2. **Low Memory**: Only one item is held in memory at a time (unless buffering is explicitly required, like in `sort`).
## Examples
### Laziness (Performance)
Standard array methods like `.map().filter()` create a new array for every step. Stream API does not.
```typescript
import { stream, map, filter, take, toArray } from "@szilanor/stream";
// Standard JS: Iterates the entire array multiple times
const bad = hugeArray
.map(transform) // Allocates new array size of hugeArray
.filter(predicate) // Allocates another new array
.slice(0, 5);
// Stream API: Iterates once, stops early
const good = stream(hugeArray)
.pipe(
map(transform),
filter(predicate),
take(5), // Stops processing after finding 5 items
)
.collect(toArray());
```
### Async Pipelines
Handling async data streams seamlessly.
```typescript
import { stream, mapAsync, filterAsync, toArrayAsync } from "@szilanor/stream";
const activeUsers = await stream(userIds)
.pipeAsync(
mapAsync(async (id) => {
const user = await fetchUser(id);
return user;
}),
filterAsync((user) => user.isActive),
)
.collectAsync(toArrayAsync());
```
### Custom Operators
Extending the library is as simple as writing a generator function.
```typescript
import { OperationFunction, stream, toArray } from "@szilanor/stream";
// Emit every Nth item
const everyNth = <T>(n: number): OperationFunction<T, T> => {
return function* (iterable) {
let i = 0;
for (const item of iterable) {
if (i++ % n === 0) yield item;
}
};
};
stream([1, 2, 3, 4, 5, 6]).pipe(everyNth(2)).collect(toArray()); // [1, 3, 5]
```
## Comparison
| | Stream API | RxJS | Native Array Methods |
| ------------- | --------------------------------- | ------------------------ | -------------------- |
| **Paradigm** | Pull-based (Iterators) | Push-based (Observables) | Eager |
| **Data Type** | Data in motion / Collections | Events / Time streams | Static Arrays |
| **Async** | `AsyncIterable` (await/for-await) | Observables (subscribe) | `Promise.all` needed |
### Understanding "Data Types"
The main difference lies in **who controls the flow**:
- **Stream API (Pull)**: _You_ are in control.
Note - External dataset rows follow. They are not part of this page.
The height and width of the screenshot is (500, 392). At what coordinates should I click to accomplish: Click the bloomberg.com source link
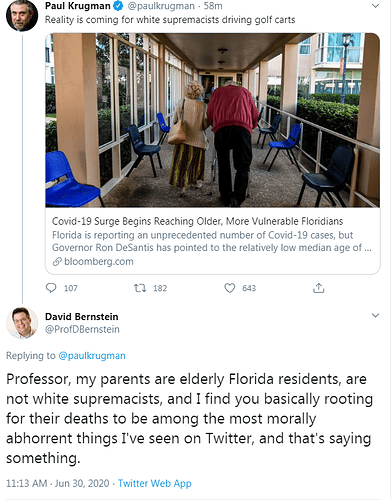click(x=99, y=262)
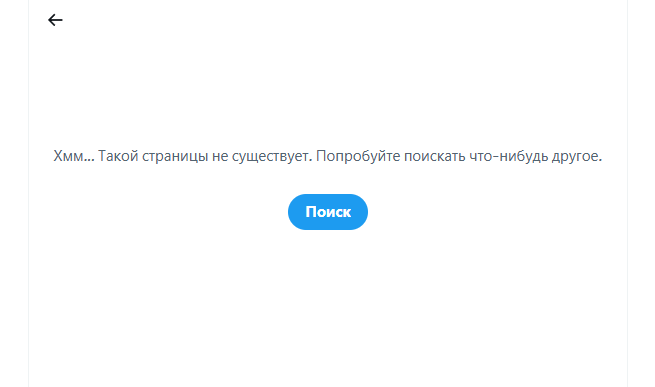Viewport: 655px width, 387px height.
Task: Select the black left-pointing arrow
Action: pyautogui.click(x=55, y=20)
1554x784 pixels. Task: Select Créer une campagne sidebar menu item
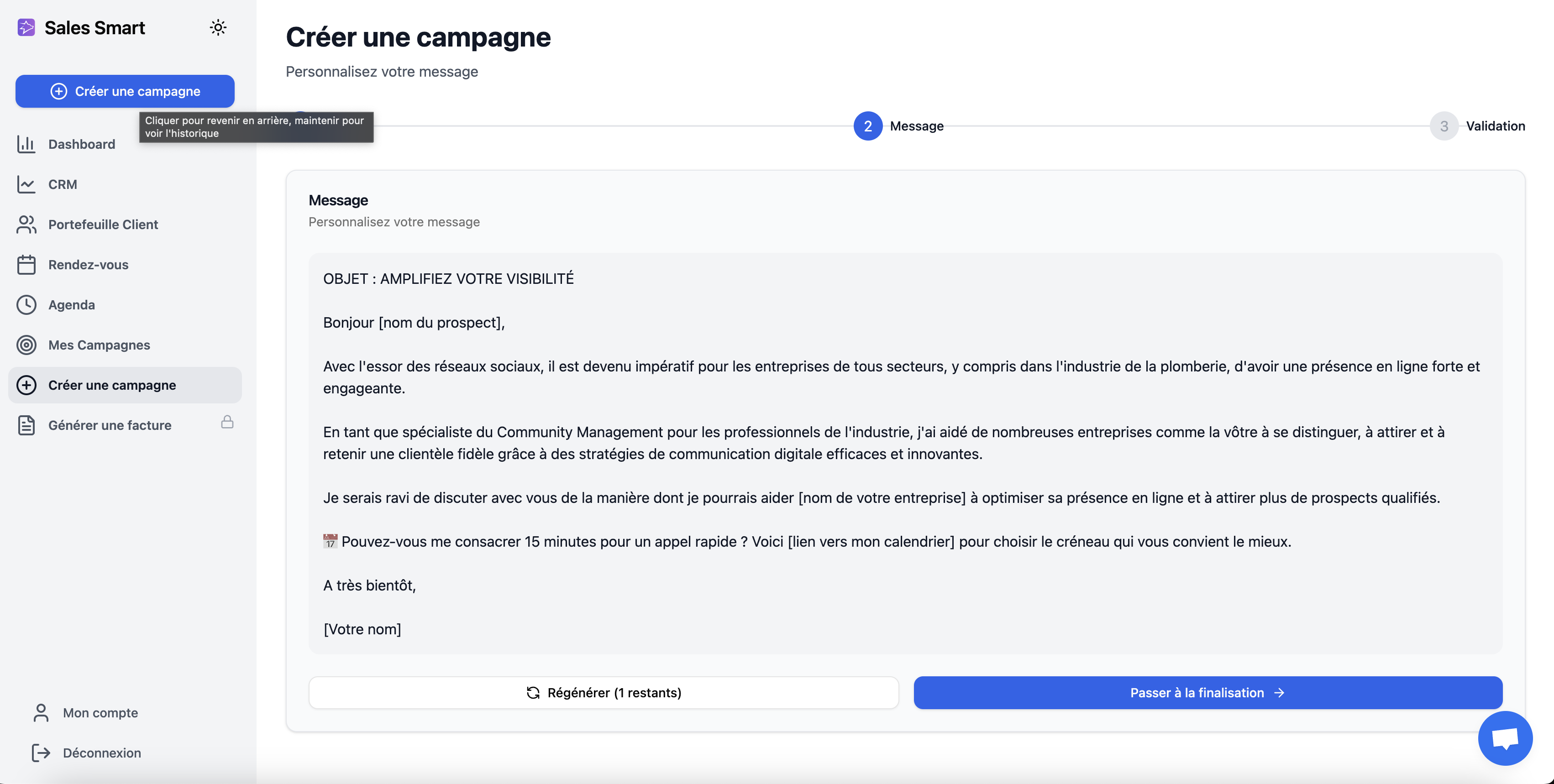tap(112, 385)
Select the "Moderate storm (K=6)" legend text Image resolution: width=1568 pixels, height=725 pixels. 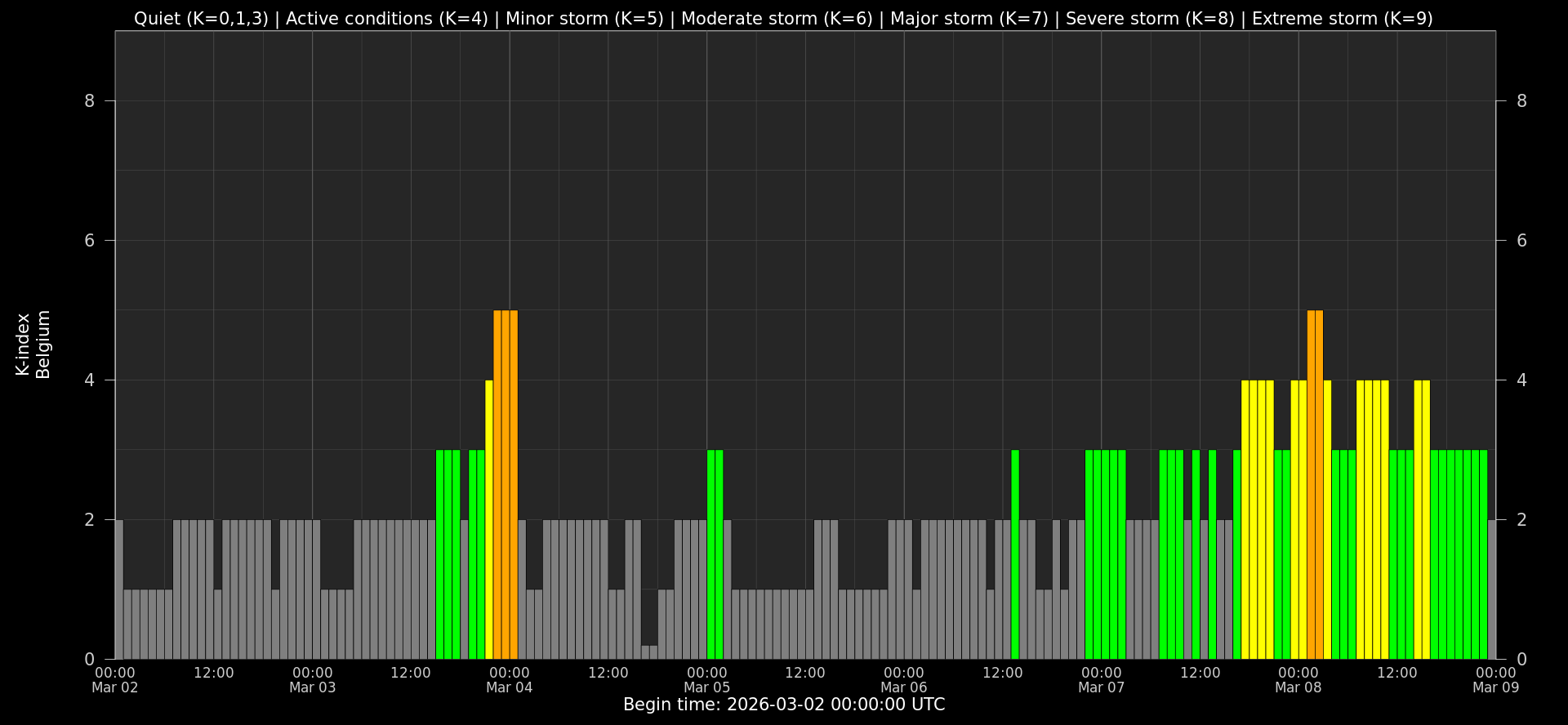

You ask for the next item when you are ready. This is ideal for "Data in motion" (reading files, database cursors, large algorithms) where you want to process data at your own pace without being overwhelmed.
- **RxJS (Push)**: _The source_ is in control. Data arrives whenever it wants (mouse clicks, WebSocket messages, timers). You must react to it immediately.
- **Native Arrays**: Data is static. It sits in memory, allowing random access (index `[0]`), but requiring all data to be loaded before processing begins.